We then targeted improvement of Zhengdan958 for two traits simultaneously: flowering time and plant height. Two contrasting target versions were specified, one with a 5% decrease in both flowering time and plant height (early and short), and one with a 5% increase (late and high). As a control, Zhengdan958 was itself again included in the testing set as a target. We found that the hybrids selected by TOP were phenotypically highly similar to the target for multiple traits. More specifically, when hybrids were randomly selected, only 11% of them fell into the domain of early flowering and short plants and 46% into the domain of late flowering and tall plants. In contrast, TOP increased these percentages to 54% and 80%, respectively (Fig. 6A). In addition, the hybrids selected by TOP all resembled Zhengdan958 in respect to all traits except for the two manipulated traits (flowering time and plant height), much more so than the hybrids randomly selected (Fig. 6B). Hybrids that improve upon Zhengdan958 by manipulating different combinations of other traits are presented in Additional file 1: Fig. S8 and S9. Conclusively, TOP is effective for selecting candidate targets improved for specific trait characteristics while maintaining the desired aspects of an existing commercial variety or other ideotypes.

Fig. 6
figure 6

Selecting individuals with earlier flowering and shorter plant stature than Zhengdan958. A Scatter plot of flowering time and plant height of selected individuals. The red dots indicate the earlier flowering, shorter (early and short) version of Zhengdan958, and the blue dots indicate the late and tall version. The black vertical and horizontal lines indicate flowering time (days to tassel) and plant height (cm) of Zhengdan958. The proportion of individuals selected by TOP as early & short compared to Zhengdan958 is indicated by the percentage before the slash in red, and late & tall in blue, and the proportion of individuals selected randomly after the slash in both cases. B. The global similarity between selected individuals and Zhengdan958. The similarity measurement excluded days to tassel and plant height. Three selection scenarios, early and short, late and tall, and original version of Zhengdan958, were compared with randomly selected individuals based on Student’s t test

Early maturity, short plant height, and high yield are the crucial goal in maize breeding.
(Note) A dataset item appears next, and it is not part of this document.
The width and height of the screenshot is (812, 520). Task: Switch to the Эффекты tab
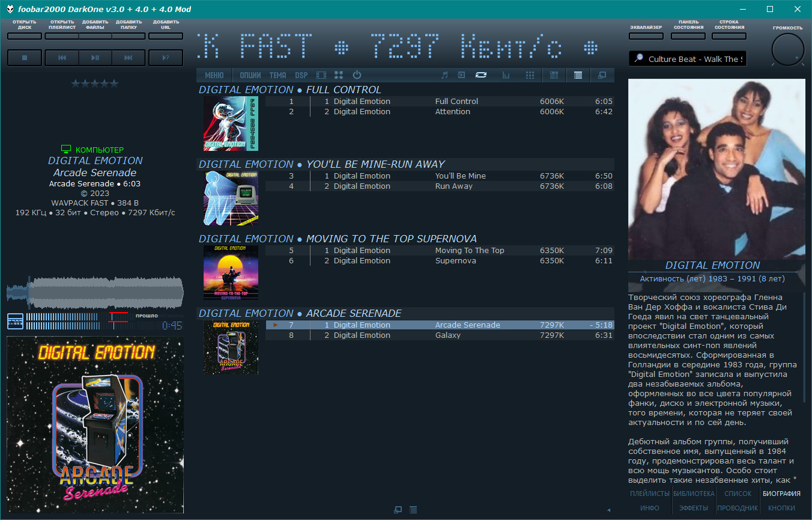[x=694, y=508]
We tried using our algorithm to assist design hybrid combinations. We previously systematically predicted three traits (flowering time, plant height, and ear weight) of 34,188 potential hybrids with 1221 maternal lines and 28 paternal lines that had not been actually created [27]. Based on the genomic prediction of three traits, the TOP algorithm recommended 86 F1 combinations from 15 maternal lines and 3 paternal lines that may predictively perform better than the commercial maize hybrid varieties (Zhengdan958, Xianyu335, and Jingke968) as check lines. We accordingly created the 86 hybrids and tested the field performance of three traits compared to check lines. The field data demonstrated over a quarter of predictive F1 had superior ear weight while kept relatively stable or even early flowering time and lower plant height compared to the check lines (Additional file 1: Fig. S10). We found that the F1 hybrids outperforming check lines were crossed from Jing89, DengHai351, and 5831, the elite inbred lines with the Reid\improved Reid pedigree. The check line “Zhengdan958” also had the Reid pedigree from its maternal part “Zheng58.” The 10 hybrids superior to Zhengdan958 had the significant ear weight improvement by 5.84% on average (0.75–8.66%), while maintaining relatively stable flowering time and plant height (within ±5%). The variety “Jingke968” has the characteristics of high ear weight and tall plant height. We still found four hybrids had superior performance than Jingke968 in simultaneously ear weight, flowering time, and plant height. These hybrid combinations showed the potential for maize yield breeding programs by balancing and simultaneously improving early maturity and logging resistance.

Discussion

Genomic selection is a useful approach to predict trait performance in large populations [28]. This approach permits the breeder to select individuals with favorable values of traits in a cost- and labor-efficient manner, but generally focuses on a single or few key traits in each cycle of the selection process [11, 20]. However, breeders must be able to improve multiple traits simultaneously in order to create modern cultivars with attributes of high and stable yield, biotic and abiotic stress resistance, and multiple end-point uses for agricultural production. Selection for optimal expression of multiple traits is challenging due to the correlations among target traits. The use of a selection index allows the selection of individuals using a linear combination of predicted values of multiple traits [29], but the indices assigned to traits can be biased by personal experience and are population or environment dependent, such that the selection results may deviate from the expectation.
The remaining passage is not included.